#### EXERCISE BRIEF:
Restate word for word the lines below that run from the one holding "Viewport: 844px width, 592px" through the one holding "Click the (.venv_llm_mistral)", inclusive. Pictures don't belong in the copy.

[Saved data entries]
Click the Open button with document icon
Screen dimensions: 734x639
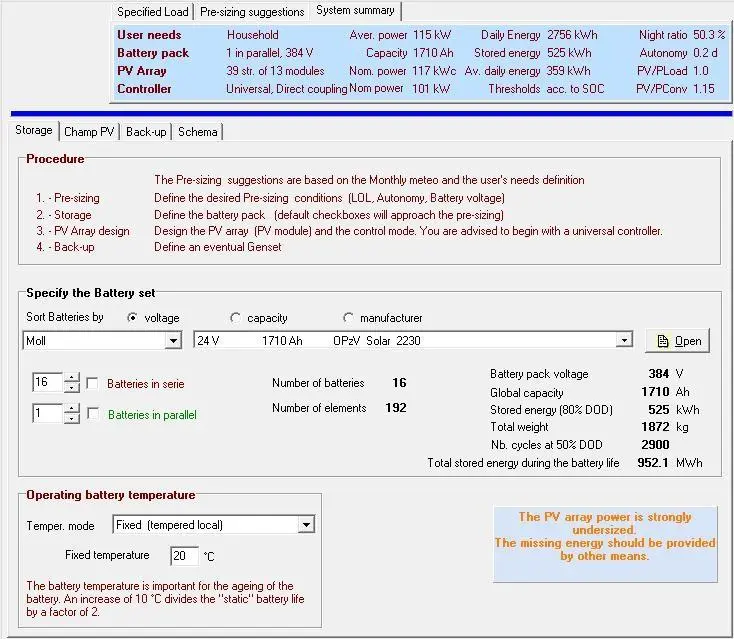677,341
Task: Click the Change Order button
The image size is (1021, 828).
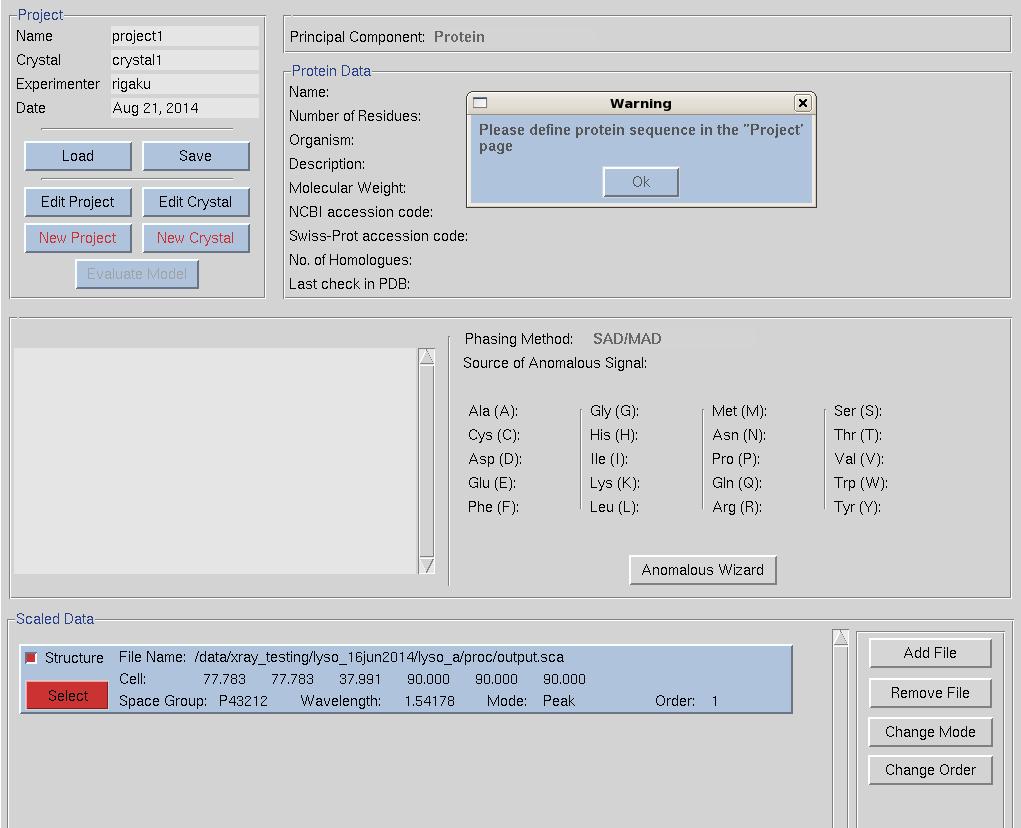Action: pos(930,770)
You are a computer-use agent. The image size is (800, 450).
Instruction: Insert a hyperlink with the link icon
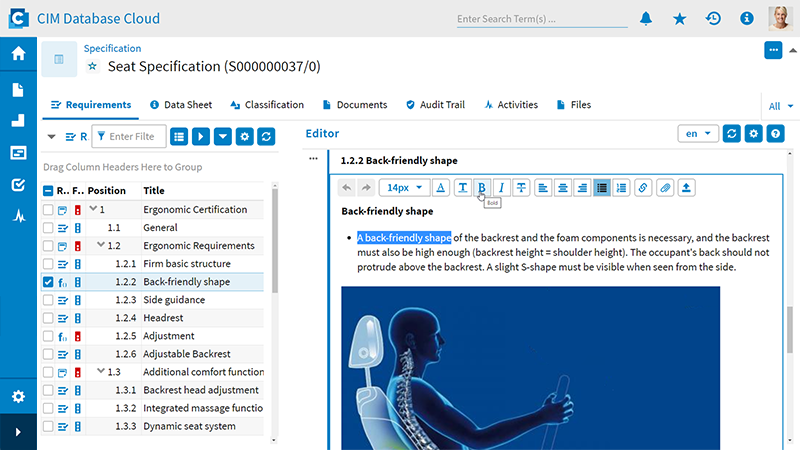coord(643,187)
* * *
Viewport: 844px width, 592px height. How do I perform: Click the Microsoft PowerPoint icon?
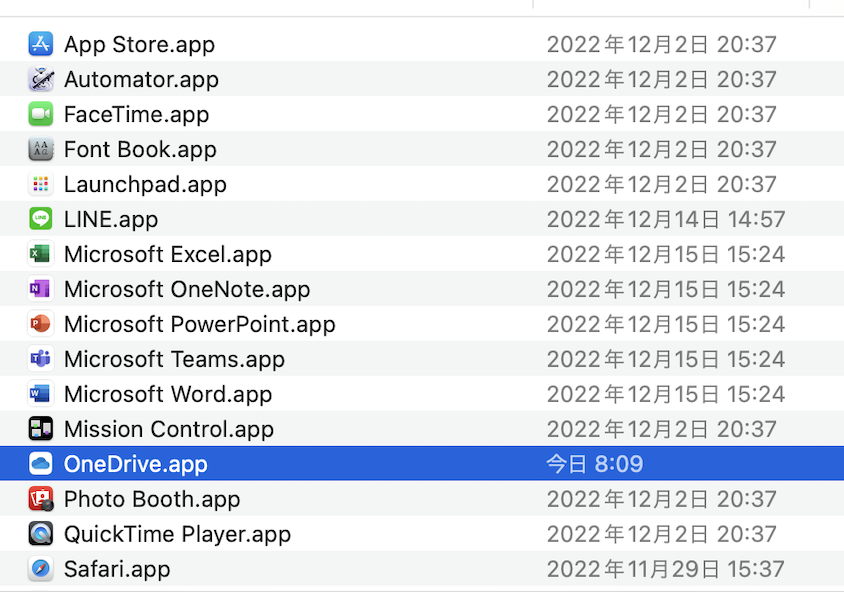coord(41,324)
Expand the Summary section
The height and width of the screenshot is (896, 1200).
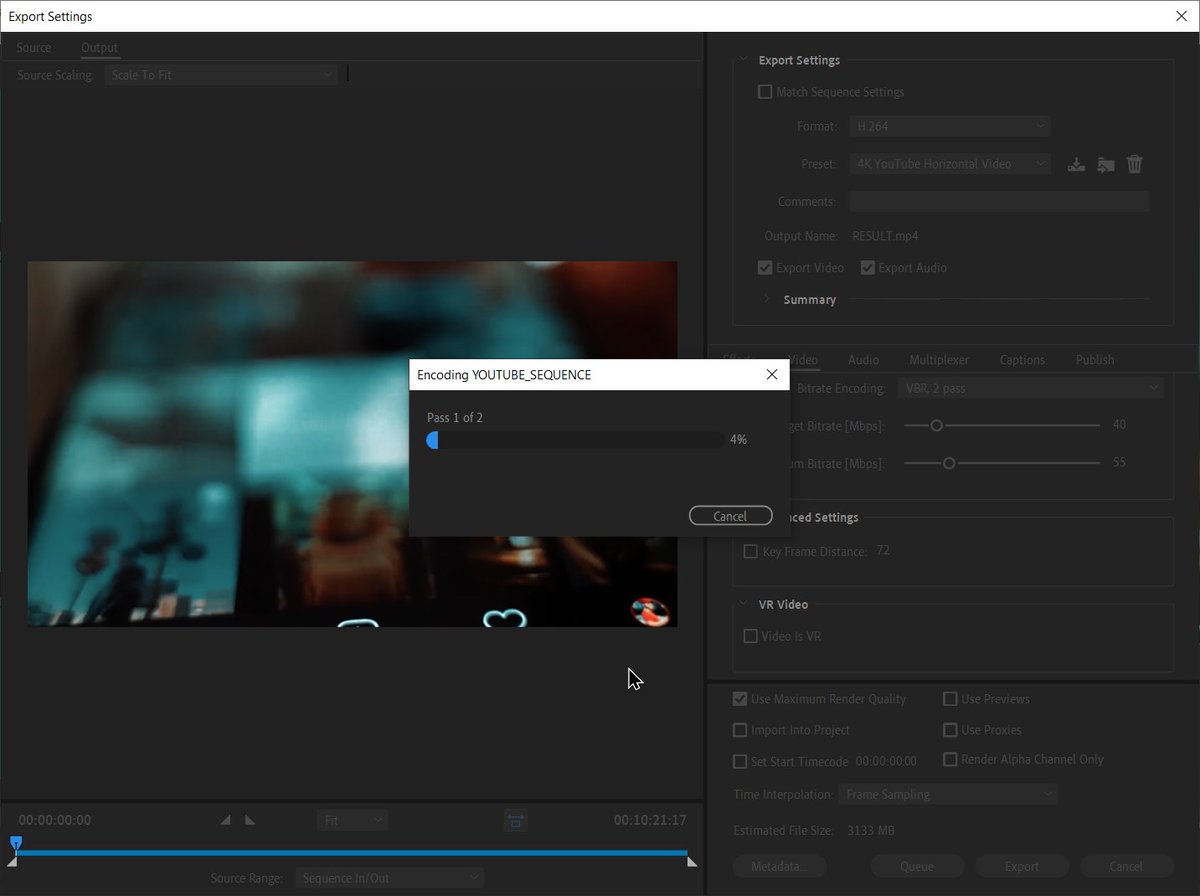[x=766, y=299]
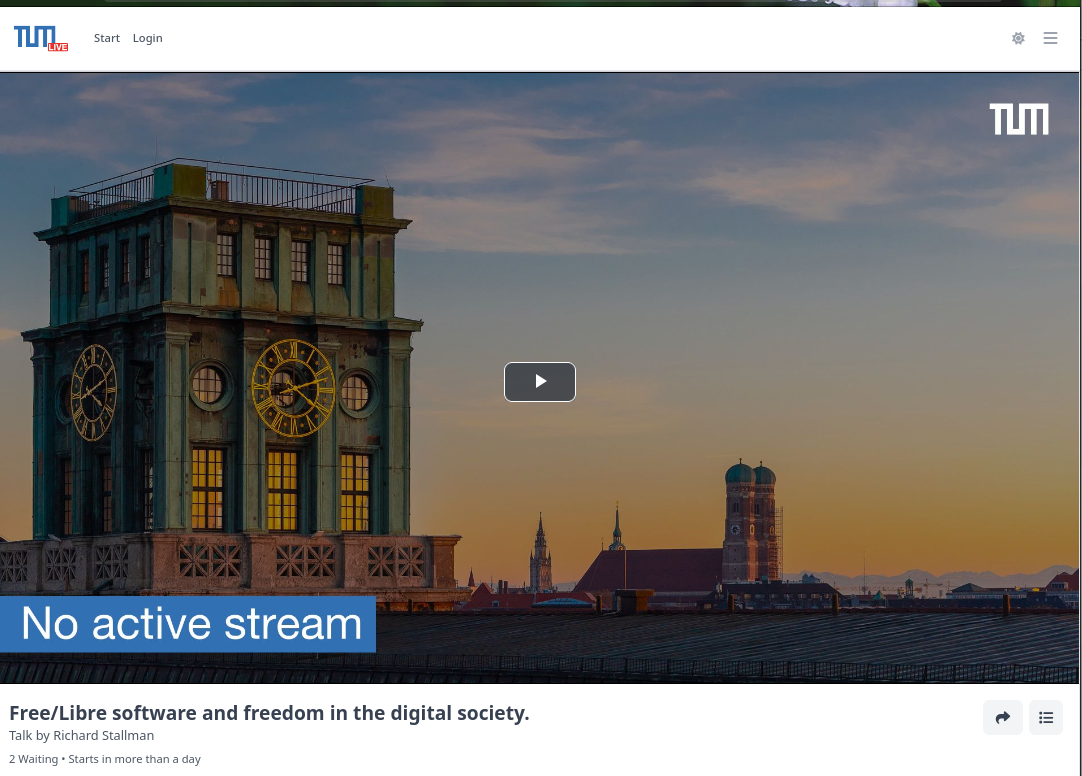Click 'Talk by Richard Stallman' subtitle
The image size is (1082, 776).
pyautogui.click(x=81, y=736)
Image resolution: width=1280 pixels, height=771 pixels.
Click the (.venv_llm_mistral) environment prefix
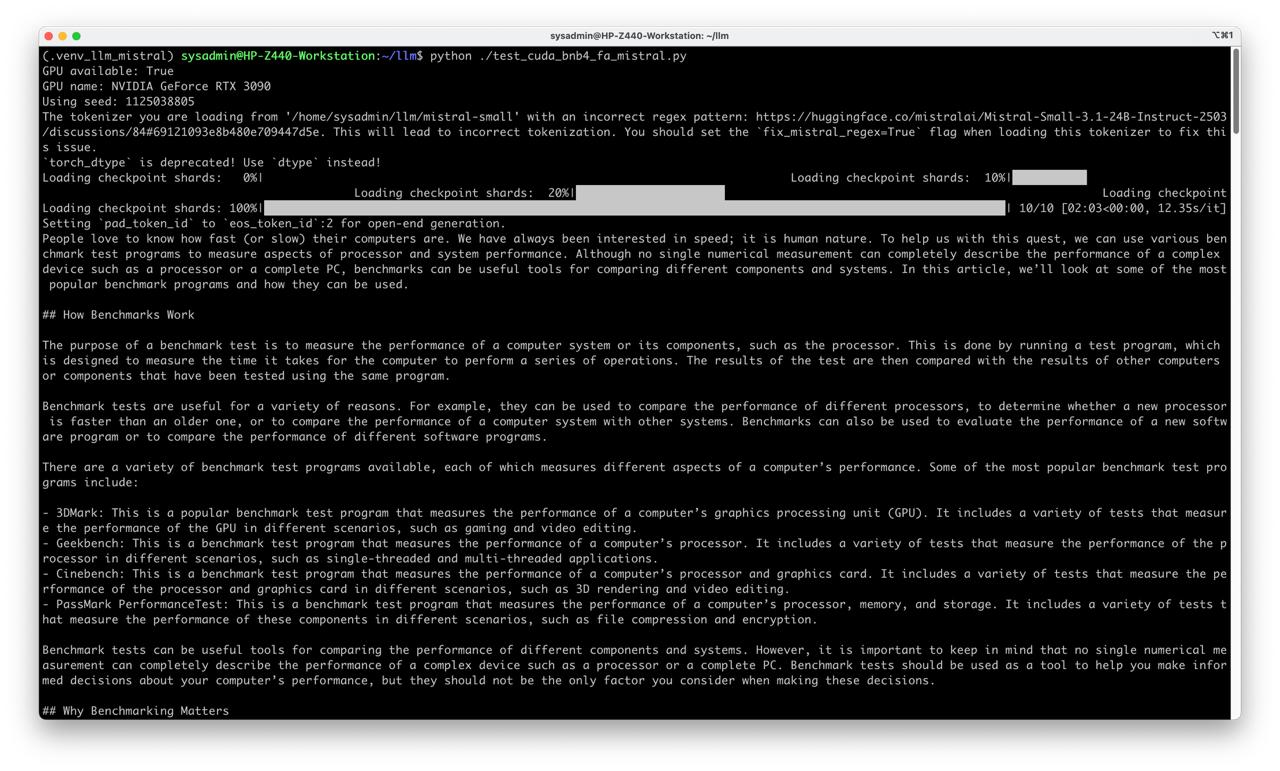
* * *
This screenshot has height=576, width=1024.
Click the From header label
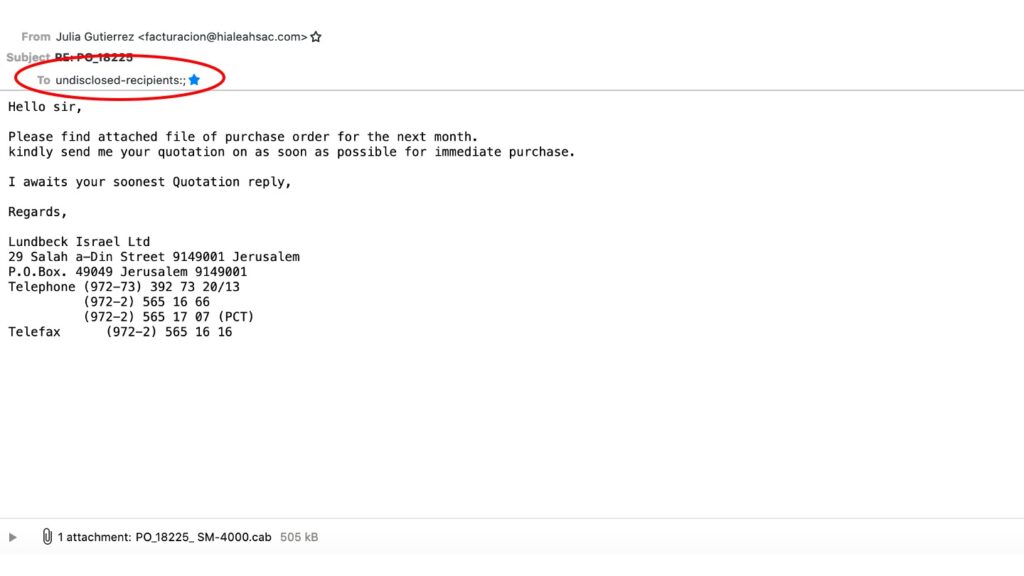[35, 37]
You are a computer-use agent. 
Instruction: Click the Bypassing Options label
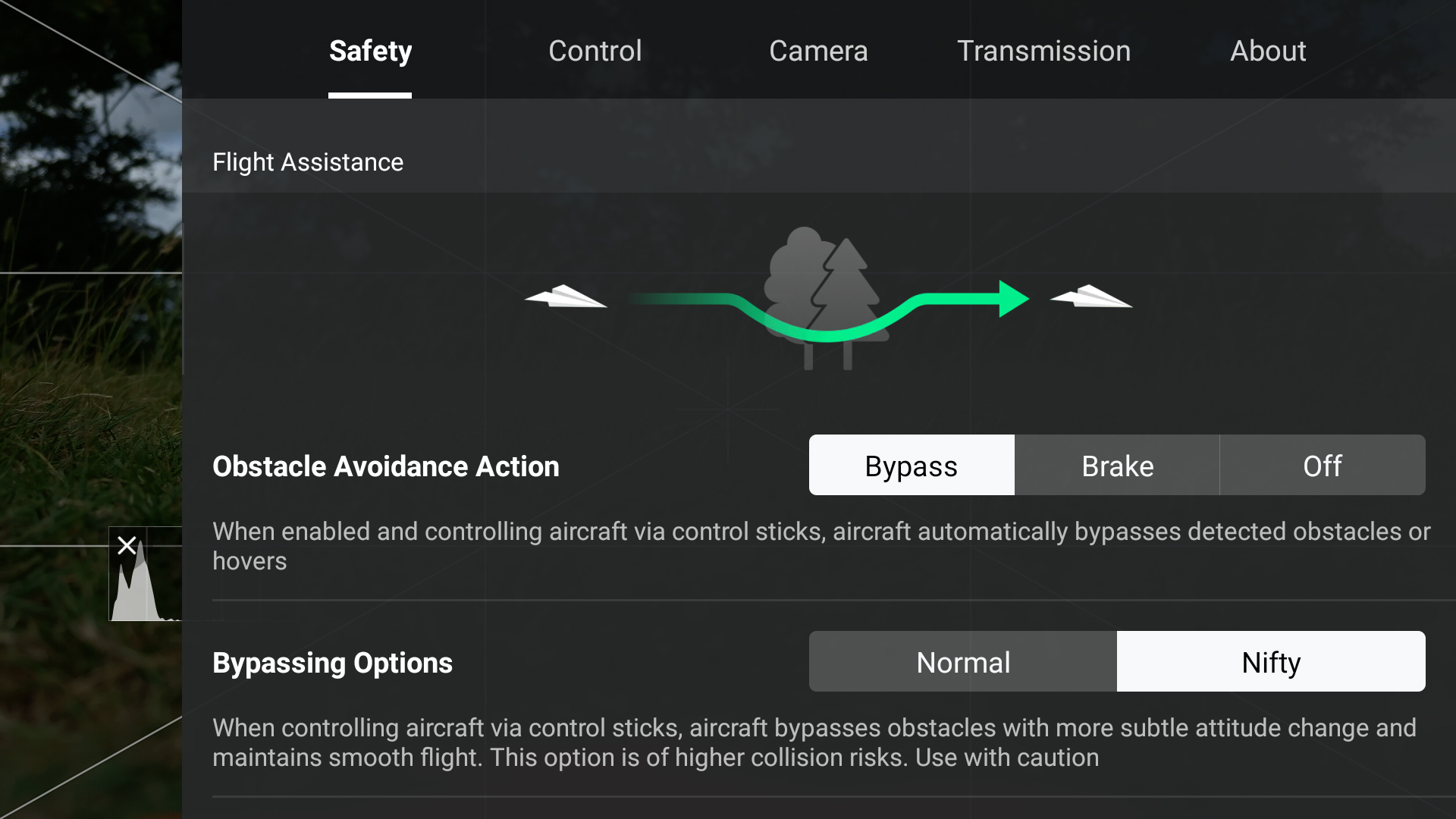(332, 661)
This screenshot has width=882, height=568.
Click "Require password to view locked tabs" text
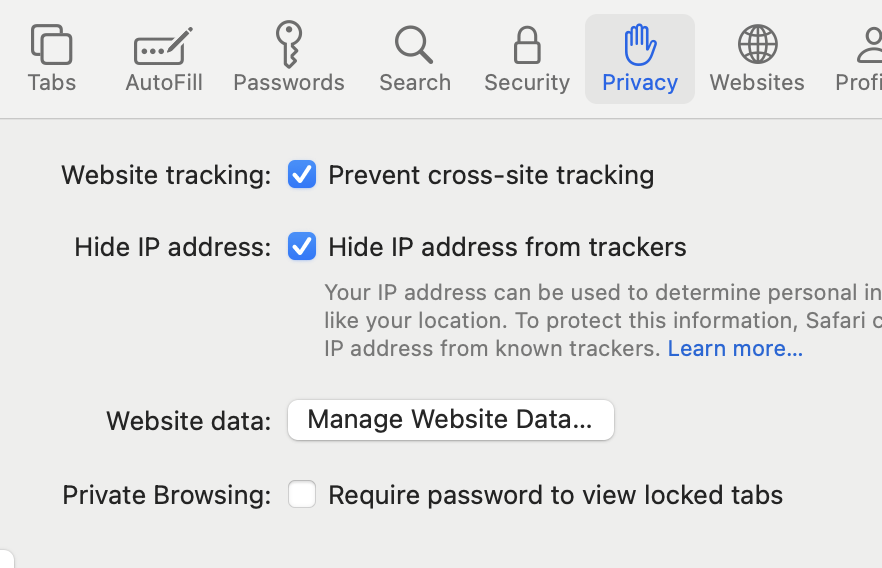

#### WRITTEN REPLY:
Viewport: 844px width, 592px height. How do I perform: Click the Microsoft PowerPoint icon?
coord(41,324)
Expand the Summary section
The height and width of the screenshot is (896, 1200).
[x=766, y=299]
Click 'Talk by Richard Stallman' subtitle
The image size is (1082, 776).
pyautogui.click(x=81, y=736)
Image resolution: width=1280 pixels, height=771 pixels.
Click the (.venv_llm_mistral) environment prefix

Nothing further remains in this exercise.